Speech Representation
The mainstream of ASR has shifted towards E2E methods, which use a connectionist temporal classification (CTC) or an attention-based encoder-decoder model. These models are trained in a self-supervised manner on large amounts of unlabeled speech data, which can attract attention. However, these methods typically involve using external language models for decoding, which can make the decoding process more complicated. Our proposed model uses a single encoder-decoder model without any pre-training or decoding fusion, and it achieves the same performance as large-v2 models with lower RTF.
Temporal Classification
Yin et al. (31) created a corpus of Japanese speech data called ReazonSpeech, which is massive and free for use.

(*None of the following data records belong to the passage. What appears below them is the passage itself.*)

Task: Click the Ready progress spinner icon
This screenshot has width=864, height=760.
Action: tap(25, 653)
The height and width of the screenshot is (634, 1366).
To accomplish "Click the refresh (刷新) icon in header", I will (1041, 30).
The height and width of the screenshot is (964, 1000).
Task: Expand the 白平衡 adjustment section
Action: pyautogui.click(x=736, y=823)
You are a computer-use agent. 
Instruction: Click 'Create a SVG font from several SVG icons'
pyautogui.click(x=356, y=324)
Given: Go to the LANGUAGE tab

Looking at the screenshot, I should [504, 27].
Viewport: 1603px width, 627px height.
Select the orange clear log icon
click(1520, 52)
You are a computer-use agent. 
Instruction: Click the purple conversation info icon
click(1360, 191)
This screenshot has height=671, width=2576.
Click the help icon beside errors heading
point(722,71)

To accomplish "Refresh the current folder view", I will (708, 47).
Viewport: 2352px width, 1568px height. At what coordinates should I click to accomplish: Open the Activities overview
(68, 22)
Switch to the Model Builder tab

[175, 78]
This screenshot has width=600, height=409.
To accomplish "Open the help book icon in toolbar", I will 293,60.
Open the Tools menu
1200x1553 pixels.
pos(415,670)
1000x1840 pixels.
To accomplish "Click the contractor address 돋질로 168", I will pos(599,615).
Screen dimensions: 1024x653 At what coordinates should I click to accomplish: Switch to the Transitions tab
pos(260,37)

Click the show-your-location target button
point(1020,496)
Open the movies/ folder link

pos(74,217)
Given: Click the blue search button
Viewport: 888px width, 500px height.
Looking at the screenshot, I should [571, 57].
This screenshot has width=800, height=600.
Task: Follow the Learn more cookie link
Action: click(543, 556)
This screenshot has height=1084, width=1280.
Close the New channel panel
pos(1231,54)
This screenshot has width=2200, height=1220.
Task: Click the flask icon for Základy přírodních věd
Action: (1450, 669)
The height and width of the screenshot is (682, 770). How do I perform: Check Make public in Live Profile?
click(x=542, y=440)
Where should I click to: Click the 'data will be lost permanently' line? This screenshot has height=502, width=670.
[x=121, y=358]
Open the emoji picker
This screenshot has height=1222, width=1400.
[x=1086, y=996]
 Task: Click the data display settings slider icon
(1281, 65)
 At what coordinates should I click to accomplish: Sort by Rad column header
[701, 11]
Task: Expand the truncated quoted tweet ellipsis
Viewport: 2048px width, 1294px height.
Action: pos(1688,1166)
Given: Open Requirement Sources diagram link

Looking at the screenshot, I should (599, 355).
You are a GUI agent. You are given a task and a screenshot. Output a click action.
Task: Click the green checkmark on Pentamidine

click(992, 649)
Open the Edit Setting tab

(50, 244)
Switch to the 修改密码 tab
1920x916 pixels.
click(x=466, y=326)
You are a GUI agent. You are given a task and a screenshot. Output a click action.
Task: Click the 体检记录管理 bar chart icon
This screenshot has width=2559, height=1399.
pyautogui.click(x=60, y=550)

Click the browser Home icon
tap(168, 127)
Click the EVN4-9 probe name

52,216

This corpus contains more filler, disfluency, and mispronounced words than other corpora, and it also has different transcription tendencies than written text. We measured the average RTF on an NVIDIA T4 GPU using the first 100 utterances from the JSUT basic5000, and our model achieved the same performance as large-v2 models with lower RTF than medium versions.
Conclusion
Our proposed model achieves the same performance as large-v2 models but with lower RTF. This suggests that training on a larger speech corpus may close the gap between our model and the large-v3 model. Our approach simplifies the decoding process by using a single encoder-decoder model without any pre-training or decoding fusion, making it more efficient and easier to use in practical applications. By leveraging massive amounts of unlabeled speech data, our model can attract attention and achieve better performance in downstream tasks.